● Task requirements
Starting at the line that has "600x400 pixels." and stopping after the line that has "Take a screenshot with the Screenshot icon", reproduce the listing below exactly; omit everything else.

● Entries provided
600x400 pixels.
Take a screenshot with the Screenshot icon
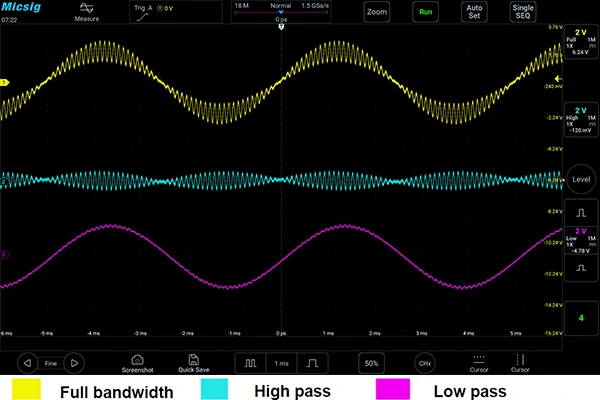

...

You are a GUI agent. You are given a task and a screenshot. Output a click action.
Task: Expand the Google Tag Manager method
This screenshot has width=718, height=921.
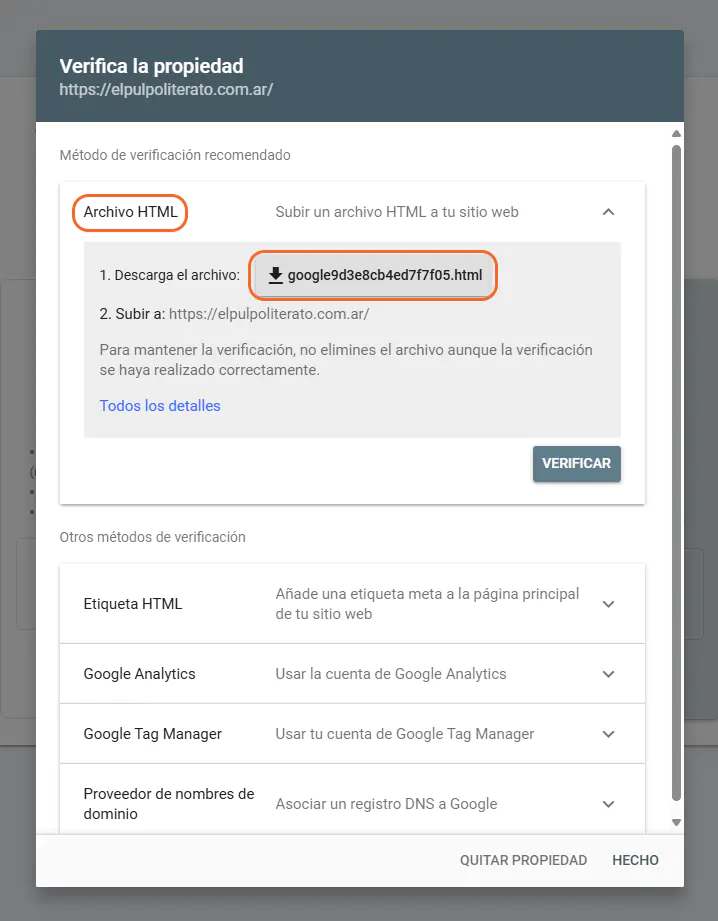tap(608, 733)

● Answer space
600x400 pixels.
Take a screenshot with the Screenshot icon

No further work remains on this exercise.